=== Section Start ===

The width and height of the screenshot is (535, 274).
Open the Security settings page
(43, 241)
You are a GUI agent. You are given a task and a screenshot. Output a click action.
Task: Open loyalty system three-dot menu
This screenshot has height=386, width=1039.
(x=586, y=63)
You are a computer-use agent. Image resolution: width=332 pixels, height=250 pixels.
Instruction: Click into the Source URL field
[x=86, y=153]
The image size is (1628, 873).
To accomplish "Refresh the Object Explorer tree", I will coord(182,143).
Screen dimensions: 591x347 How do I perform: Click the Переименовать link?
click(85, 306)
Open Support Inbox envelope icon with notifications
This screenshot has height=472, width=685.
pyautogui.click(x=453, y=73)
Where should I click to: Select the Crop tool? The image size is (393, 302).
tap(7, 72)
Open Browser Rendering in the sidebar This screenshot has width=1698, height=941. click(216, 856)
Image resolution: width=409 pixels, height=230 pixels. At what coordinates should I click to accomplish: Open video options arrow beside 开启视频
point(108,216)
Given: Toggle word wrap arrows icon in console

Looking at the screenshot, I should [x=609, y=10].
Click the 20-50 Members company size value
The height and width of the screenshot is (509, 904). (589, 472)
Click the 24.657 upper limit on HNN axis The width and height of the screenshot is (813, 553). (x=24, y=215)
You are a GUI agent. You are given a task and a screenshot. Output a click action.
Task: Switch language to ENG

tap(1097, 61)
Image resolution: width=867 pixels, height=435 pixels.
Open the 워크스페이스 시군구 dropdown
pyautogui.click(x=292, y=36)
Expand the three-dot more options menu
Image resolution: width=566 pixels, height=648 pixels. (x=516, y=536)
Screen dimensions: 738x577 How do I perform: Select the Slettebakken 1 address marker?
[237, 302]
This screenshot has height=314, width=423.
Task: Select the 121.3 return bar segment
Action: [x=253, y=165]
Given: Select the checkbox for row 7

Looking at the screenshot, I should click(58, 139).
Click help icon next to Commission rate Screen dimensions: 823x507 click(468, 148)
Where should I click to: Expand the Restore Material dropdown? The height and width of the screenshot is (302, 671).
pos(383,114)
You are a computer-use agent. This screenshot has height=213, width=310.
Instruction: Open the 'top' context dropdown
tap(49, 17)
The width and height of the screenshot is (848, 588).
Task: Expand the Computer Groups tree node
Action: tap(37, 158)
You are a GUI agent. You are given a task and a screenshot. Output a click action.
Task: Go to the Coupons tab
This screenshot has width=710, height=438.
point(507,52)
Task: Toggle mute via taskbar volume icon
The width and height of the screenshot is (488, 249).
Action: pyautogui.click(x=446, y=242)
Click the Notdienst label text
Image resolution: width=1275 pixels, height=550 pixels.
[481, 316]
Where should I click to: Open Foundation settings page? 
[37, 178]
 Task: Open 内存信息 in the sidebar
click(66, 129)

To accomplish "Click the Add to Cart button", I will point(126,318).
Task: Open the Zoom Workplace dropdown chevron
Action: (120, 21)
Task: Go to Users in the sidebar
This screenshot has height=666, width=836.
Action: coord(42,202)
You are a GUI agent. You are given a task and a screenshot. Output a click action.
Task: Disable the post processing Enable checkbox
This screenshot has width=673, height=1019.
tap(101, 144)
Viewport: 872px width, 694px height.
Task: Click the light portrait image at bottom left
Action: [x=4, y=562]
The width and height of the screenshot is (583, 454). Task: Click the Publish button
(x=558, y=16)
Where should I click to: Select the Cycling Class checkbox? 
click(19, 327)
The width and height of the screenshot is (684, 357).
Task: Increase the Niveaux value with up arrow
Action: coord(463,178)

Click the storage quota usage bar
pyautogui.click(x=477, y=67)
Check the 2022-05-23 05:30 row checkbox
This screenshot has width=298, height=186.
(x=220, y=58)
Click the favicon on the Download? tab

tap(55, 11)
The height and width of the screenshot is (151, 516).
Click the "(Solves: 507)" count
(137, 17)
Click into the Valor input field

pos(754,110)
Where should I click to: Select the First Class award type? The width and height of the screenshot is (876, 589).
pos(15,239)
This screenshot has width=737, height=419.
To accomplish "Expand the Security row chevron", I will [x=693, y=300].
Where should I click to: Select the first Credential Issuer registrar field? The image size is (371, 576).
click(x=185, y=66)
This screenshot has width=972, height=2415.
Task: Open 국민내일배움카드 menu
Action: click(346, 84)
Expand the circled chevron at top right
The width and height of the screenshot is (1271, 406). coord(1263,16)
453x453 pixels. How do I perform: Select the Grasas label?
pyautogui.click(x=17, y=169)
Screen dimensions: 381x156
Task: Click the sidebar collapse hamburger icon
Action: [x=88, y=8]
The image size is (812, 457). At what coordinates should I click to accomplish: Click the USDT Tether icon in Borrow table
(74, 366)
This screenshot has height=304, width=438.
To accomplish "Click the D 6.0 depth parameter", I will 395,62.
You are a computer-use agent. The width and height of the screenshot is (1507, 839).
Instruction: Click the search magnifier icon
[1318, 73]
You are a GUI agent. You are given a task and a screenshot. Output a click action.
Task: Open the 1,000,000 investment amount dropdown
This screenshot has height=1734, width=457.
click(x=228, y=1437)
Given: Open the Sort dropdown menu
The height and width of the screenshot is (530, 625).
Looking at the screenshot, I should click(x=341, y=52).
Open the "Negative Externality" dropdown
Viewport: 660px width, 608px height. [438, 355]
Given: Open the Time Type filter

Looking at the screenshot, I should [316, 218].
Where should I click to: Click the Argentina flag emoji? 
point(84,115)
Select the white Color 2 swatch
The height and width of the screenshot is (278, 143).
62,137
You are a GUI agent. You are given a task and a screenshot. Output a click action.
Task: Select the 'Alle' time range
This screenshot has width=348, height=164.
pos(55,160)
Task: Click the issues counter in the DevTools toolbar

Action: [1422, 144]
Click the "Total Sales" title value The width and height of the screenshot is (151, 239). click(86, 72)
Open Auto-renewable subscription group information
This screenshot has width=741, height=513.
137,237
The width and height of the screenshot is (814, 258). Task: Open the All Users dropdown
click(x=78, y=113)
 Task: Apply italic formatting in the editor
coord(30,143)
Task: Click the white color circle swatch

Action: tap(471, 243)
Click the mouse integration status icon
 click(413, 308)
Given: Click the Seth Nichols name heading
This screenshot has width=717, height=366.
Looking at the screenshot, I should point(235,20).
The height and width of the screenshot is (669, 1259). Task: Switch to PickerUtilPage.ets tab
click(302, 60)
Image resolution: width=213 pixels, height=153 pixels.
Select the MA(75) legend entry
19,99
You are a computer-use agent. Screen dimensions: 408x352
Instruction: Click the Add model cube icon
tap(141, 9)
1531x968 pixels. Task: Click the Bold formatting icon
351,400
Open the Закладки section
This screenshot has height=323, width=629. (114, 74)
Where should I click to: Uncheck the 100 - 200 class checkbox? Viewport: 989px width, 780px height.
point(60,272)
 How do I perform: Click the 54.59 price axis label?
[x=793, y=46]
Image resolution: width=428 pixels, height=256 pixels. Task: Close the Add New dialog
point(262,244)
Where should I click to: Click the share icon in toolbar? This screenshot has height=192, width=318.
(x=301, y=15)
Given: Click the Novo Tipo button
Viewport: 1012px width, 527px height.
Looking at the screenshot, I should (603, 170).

=== Section End ===

> _Work to be completed_: The listing above must be written out again in its entirety, exactly as given.

> _Task output_:
The width and height of the screenshot is (535, 274).
Open the Security settings page
(43, 241)
You are a GUI agent. You are given a task and a screenshot. Output a click action.
Task: Open loyalty system three-dot menu
This screenshot has height=386, width=1039.
(x=586, y=63)
You are a computer-use agent. Image resolution: width=332 pixels, height=250 pixels.
Instruction: Click into the Source URL field
[x=86, y=153]
The image size is (1628, 873).
To accomplish "Refresh the Object Explorer tree", I will coord(182,143).
Screen dimensions: 591x347 How do I perform: Click the Переименовать link?
click(85, 306)
Open Support Inbox envelope icon with notifications
This screenshot has height=472, width=685.
pyautogui.click(x=453, y=73)
Where should I click to: Select the Crop tool? The image size is (393, 302).
tap(7, 72)
Open Browser Rendering in the sidebar This screenshot has width=1698, height=941. click(216, 856)
Image resolution: width=409 pixels, height=230 pixels. At what coordinates should I click to accomplish: Open video options arrow beside 开启视频
point(108,216)
Given: Toggle word wrap arrows icon in console

Looking at the screenshot, I should [x=609, y=10].
Click the 20-50 Members company size value
The height and width of the screenshot is (509, 904). (589, 472)
Click the 24.657 upper limit on HNN axis The width and height of the screenshot is (813, 553). (x=24, y=215)
You are a GUI agent. You are given a task and a screenshot. Output a click action.
Task: Switch language to ENG

tap(1097, 61)
Image resolution: width=867 pixels, height=435 pixels.
Open the 워크스페이스 시군구 dropdown
pyautogui.click(x=292, y=36)
Expand the three-dot more options menu
Image resolution: width=566 pixels, height=648 pixels. (x=516, y=536)
Screen dimensions: 738x577 How do I perform: Select the Slettebakken 1 address marker?
[237, 302]
This screenshot has height=314, width=423.
Task: Select the 121.3 return bar segment
Action: [x=253, y=165]
Given: Select the checkbox for row 7

Looking at the screenshot, I should click(58, 139).
Click help icon next to Commission rate Screen dimensions: 823x507 click(468, 148)
Where should I click to: Expand the Restore Material dropdown? The height and width of the screenshot is (302, 671).
pos(383,114)
You are a computer-use agent. This screenshot has height=213, width=310.
Instruction: Open the 'top' context dropdown
tap(49, 17)
The width and height of the screenshot is (848, 588).
Task: Expand the Computer Groups tree node
Action: tap(37, 158)
You are a GUI agent. You are given a task and a screenshot. Output a click action.
Task: Go to the Coupons tab
This screenshot has width=710, height=438.
point(507,52)
Task: Toggle mute via taskbar volume icon
The width and height of the screenshot is (488, 249).
Action: pyautogui.click(x=446, y=242)
Click the Notdienst label text
Image resolution: width=1275 pixels, height=550 pixels.
[481, 316]
Where should I click to: Open Foundation settings page? 
[37, 178]
 Task: Open 内存信息 in the sidebar
click(66, 129)

To accomplish "Click the Add to Cart button", I will point(126,318).
Task: Open the Zoom Workplace dropdown chevron
Action: (120, 21)
Task: Go to Users in the sidebar
This screenshot has height=666, width=836.
Action: coord(42,202)
You are a GUI agent. You are given a task and a screenshot. Output a click action.
Task: Disable the post processing Enable checkbox
This screenshot has width=673, height=1019.
tap(101, 144)
Viewport: 872px width, 694px height.
Task: Click the light portrait image at bottom left
Action: [x=4, y=562]
The width and height of the screenshot is (583, 454). Task: Click the Publish button
(x=558, y=16)
Where should I click to: Select the Cycling Class checkbox? 
click(19, 327)
The width and height of the screenshot is (684, 357).
Task: Increase the Niveaux value with up arrow
Action: coord(463,178)

Click the storage quota usage bar
pyautogui.click(x=477, y=67)
Check the 2022-05-23 05:30 row checkbox
This screenshot has width=298, height=186.
(x=220, y=58)
Click the favicon on the Download? tab

tap(55, 11)
The height and width of the screenshot is (151, 516).
Click the "(Solves: 507)" count
(137, 17)
Click into the Valor input field

pos(754,110)
Where should I click to: Select the First Class award type? The width and height of the screenshot is (876, 589).
pos(15,239)
This screenshot has width=737, height=419.
To accomplish "Expand the Security row chevron", I will [x=693, y=300].
Where should I click to: Select the first Credential Issuer registrar field? The image size is (371, 576).
click(x=185, y=66)
This screenshot has width=972, height=2415.
Task: Open 국민내일배움카드 menu
Action: click(346, 84)
Expand the circled chevron at top right
The width and height of the screenshot is (1271, 406). coord(1263,16)
453x453 pixels. How do I perform: Select the Grasas label?
pyautogui.click(x=17, y=169)
Screen dimensions: 381x156
Task: Click the sidebar collapse hamburger icon
Action: [x=88, y=8]
The image size is (812, 457). At what coordinates should I click to accomplish: Click the USDT Tether icon in Borrow table
(74, 366)
This screenshot has height=304, width=438.
To accomplish "Click the D 6.0 depth parameter", I will 395,62.
You are a computer-use agent. The width and height of the screenshot is (1507, 839).
Instruction: Click the search magnifier icon
[1318, 73]
You are a GUI agent. You are given a task and a screenshot. Output a click action.
Task: Open the 1,000,000 investment amount dropdown
This screenshot has height=1734, width=457.
click(x=228, y=1437)
Given: Open the Sort dropdown menu
The height and width of the screenshot is (530, 625).
Looking at the screenshot, I should click(x=341, y=52).
Open the "Negative Externality" dropdown
Viewport: 660px width, 608px height. [438, 355]
Given: Open the Time Type filter

Looking at the screenshot, I should [316, 218].
Where should I click to: Click the Argentina flag emoji? 
point(84,115)
Select the white Color 2 swatch
The height and width of the screenshot is (278, 143).
62,137
You are a GUI agent. You are given a task and a screenshot. Output a click action.
Task: Select the 'Alle' time range
This screenshot has width=348, height=164.
pos(55,160)
Task: Click the issues counter in the DevTools toolbar

Action: [1422, 144]
Click the "Total Sales" title value The width and height of the screenshot is (151, 239). click(86, 72)
Open Auto-renewable subscription group information
This screenshot has width=741, height=513.
137,237
The width and height of the screenshot is (814, 258). Task: Open the All Users dropdown
click(x=78, y=113)
 Task: Apply italic formatting in the editor
coord(30,143)
Task: Click the white color circle swatch

Action: tap(471, 243)
Click the mouse integration status icon
 click(413, 308)
Given: Click the Seth Nichols name heading
This screenshot has width=717, height=366.
Looking at the screenshot, I should point(235,20).
The height and width of the screenshot is (669, 1259). Task: Switch to PickerUtilPage.ets tab
click(302, 60)
Image resolution: width=213 pixels, height=153 pixels.
Select the MA(75) legend entry
19,99
You are a computer-use agent. Screen dimensions: 408x352
Instruction: Click the Add model cube icon
tap(141, 9)
1531x968 pixels. Task: Click the Bold formatting icon
351,400
Open the Закладки section
This screenshot has height=323, width=629. (114, 74)
Where should I click to: Uncheck the 100 - 200 class checkbox? Viewport: 989px width, 780px height.
point(60,272)
 How do I perform: Click the 54.59 price axis label?
[x=793, y=46]
Image resolution: width=428 pixels, height=256 pixels. Task: Close the Add New dialog
point(262,244)
Where should I click to: Click the share icon in toolbar? This screenshot has height=192, width=318.
(x=301, y=15)
Given: Click the Novo Tipo button
Viewport: 1012px width, 527px height.
Looking at the screenshot, I should (603, 170).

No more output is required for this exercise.